Special Care for Women at Special Risk

A Monmouth Medical Center program targets early treatment for women at higher risk for breast cancer.
Pink Boxing Glove.


Statistics reveal that about one in eight, or 12 percent, of all women will develop breast cancer. That’s the average risk—but many have factors that put them at higher risk of developing the disease. Women whose chances of breast cancer are 20 percent or higher are considered high risk, and each of them are eligible to take advantage of Monmouth Medical Center’s High Risk Cancer Assessment Program.

There are a number of factors that put women at higher risk, including:

  • personal or family history of breast or ovarian cancer
  • family history of pancreatic, prostate, thyroid and other cancers
  • Ashkenazi Jewish ancestry
  • family history of a known genetic mutation, such as BRCA1 and 2

“If we know that women have a higher than average risk for developing breast cancer, it is a missed opportunity to not offer management strategies beyond what is offered to women at average risk,” says nurse practitioner Melanie Ramp, MSN, APRN, AG-C.

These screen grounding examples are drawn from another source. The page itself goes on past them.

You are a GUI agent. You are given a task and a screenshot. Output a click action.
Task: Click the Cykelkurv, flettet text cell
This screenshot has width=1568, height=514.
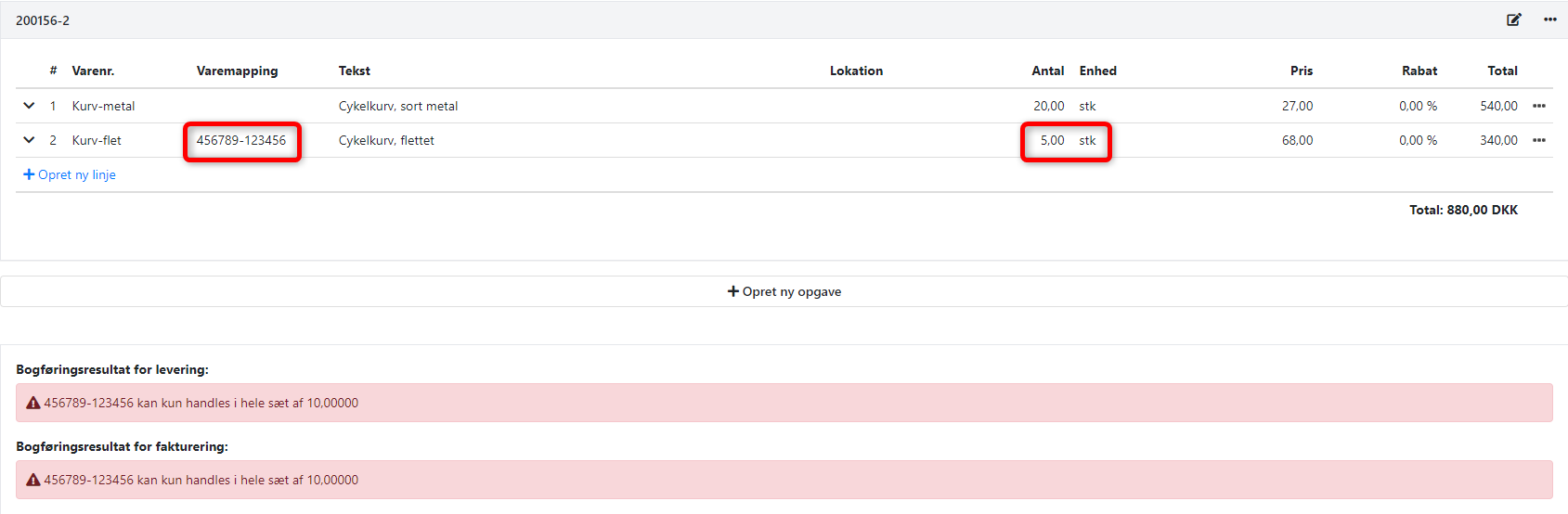(x=386, y=140)
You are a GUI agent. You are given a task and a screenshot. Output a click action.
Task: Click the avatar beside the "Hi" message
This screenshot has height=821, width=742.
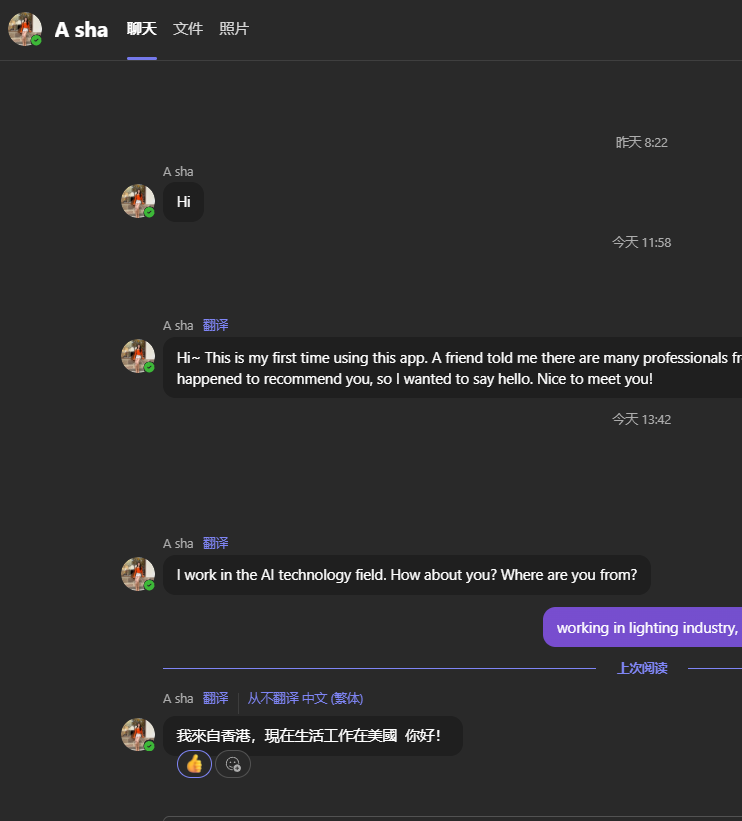click(137, 201)
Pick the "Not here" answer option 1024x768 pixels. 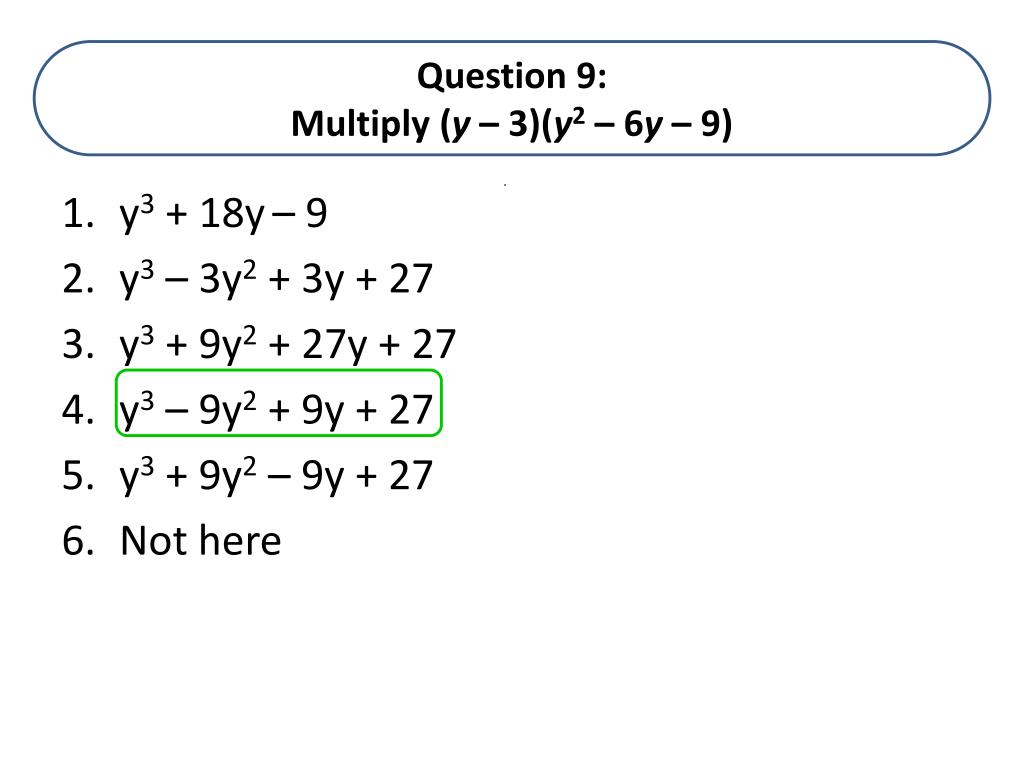[201, 541]
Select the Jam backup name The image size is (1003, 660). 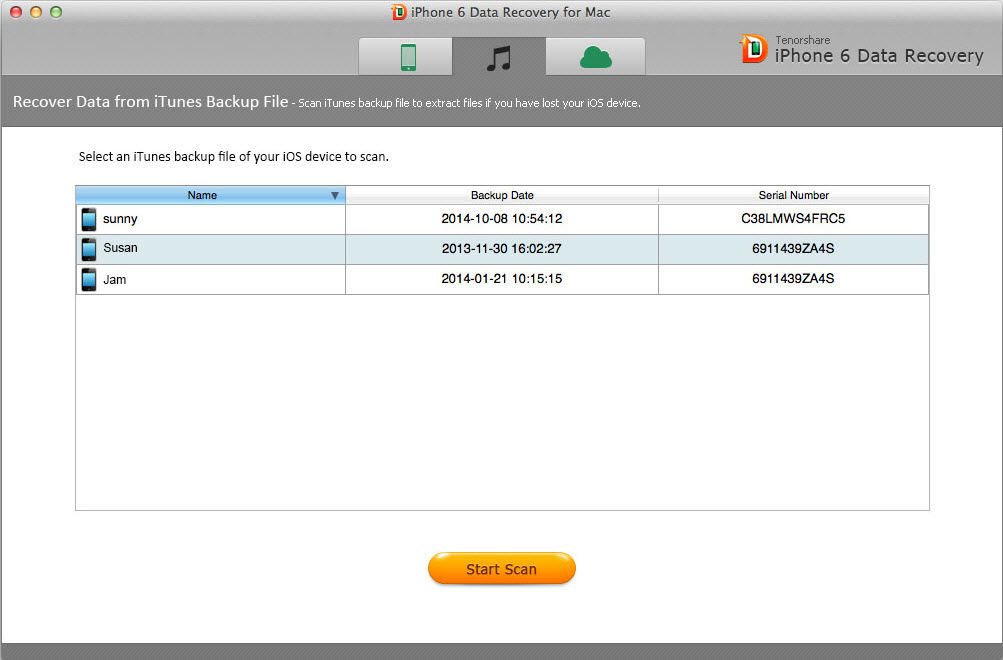point(115,279)
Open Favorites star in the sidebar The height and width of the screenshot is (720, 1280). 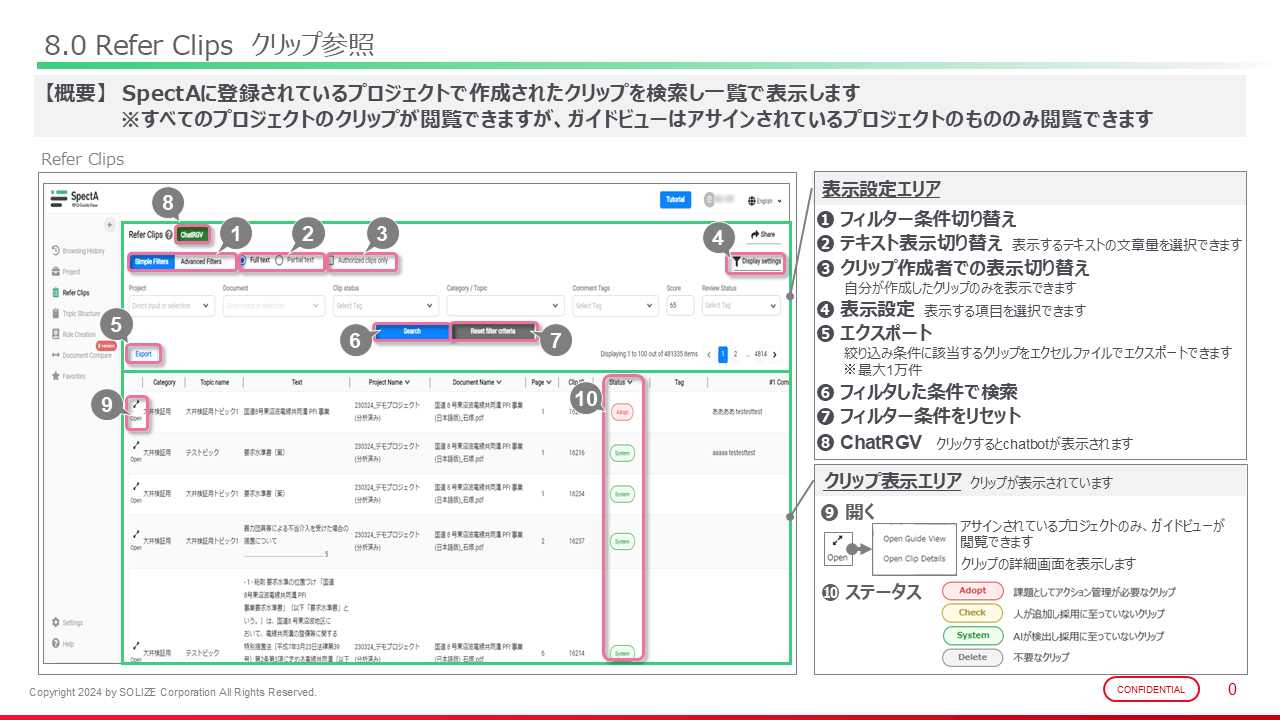tap(55, 376)
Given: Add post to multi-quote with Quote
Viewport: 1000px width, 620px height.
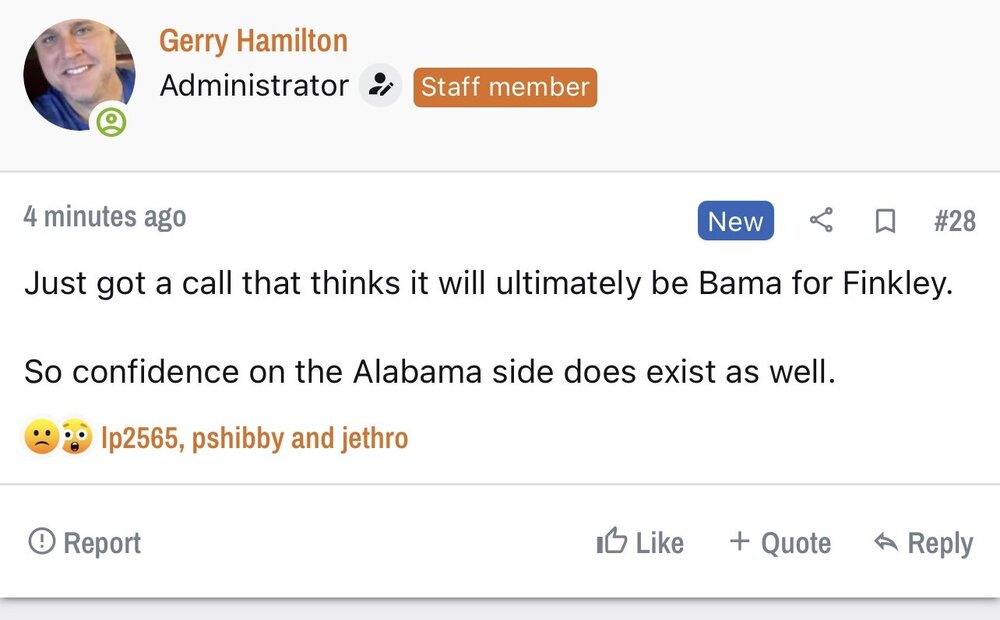Looking at the screenshot, I should point(780,543).
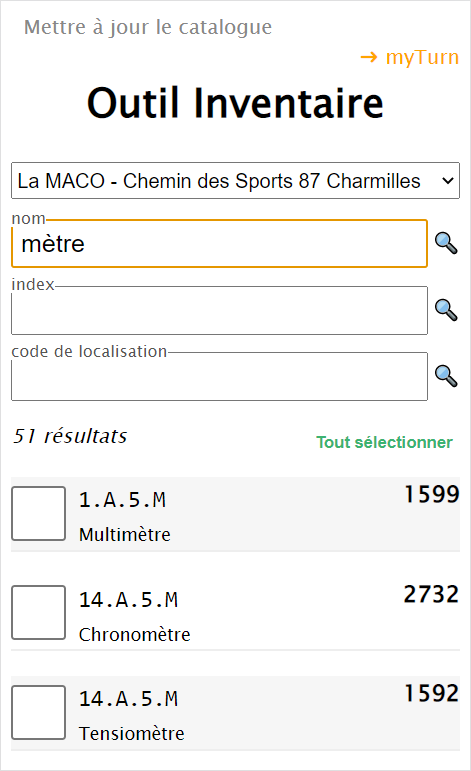The width and height of the screenshot is (471, 771).
Task: Select item number 2732
Action: pos(431,594)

Women are usually identified as high risk through a quick, user-friendly evaluation tool called a High-Risk Assessment (HRA). Once identified, they are referred to Ramp.

“During the initial high-risk visit, we discuss the contributing factors elevating their risk for breast cancer as well as things they can do to de-escalate their risk,” she says. “We then discuss different management options and together devise a plan.”

Depending on the risk factors, that plan can include imaging surveillance. The Jacqueline M. Wilentz Comprehensive Breast Center locations have the most up-to-date imaging equipment and a breast-designated radiologist. “For this reason, there is a very high detection rate and lower false positive rate as compared to facilities that do not use breast-specific radiologists,” Ramp says. “This is important because it can prevent unnecessary follow-up imaging or biopsies, which can be anxiety-provoking for a patient.”

Other high-risk patients are started on preventive treatments, which may include medication or preventive mastectomy. Because breast cancer can be caused by a genetic mutation, Ramp also discusses the use of genetic testing. Genetic counselor Kacie Baker, M.S., LCGC, says that lab testing can now identify up to 40 different genes associated with breast and other cancers. Baker acknowledges that some women (and men, who can get breast cancer too) are afraid to know if they carry genetic mutations, but this information can direct proven prevention strategies. “When we can identify gene mutations and family members follow management guidelines, cancers can be caught at their earliest stages and in some cases, the likelihood of cancer significantly declines,” she says.

The High Risk Program is “intended to support women and safeguard their healthy years ahead,” Ramp says. “Learning that you are high risk for breast cancer can be daunting. However, this comprehensive, streamlined program is designed to alleviate some of the stress and angst that comes with being high risk, and it is intended to put the patient back in the driver seat where they can control their own breast health.”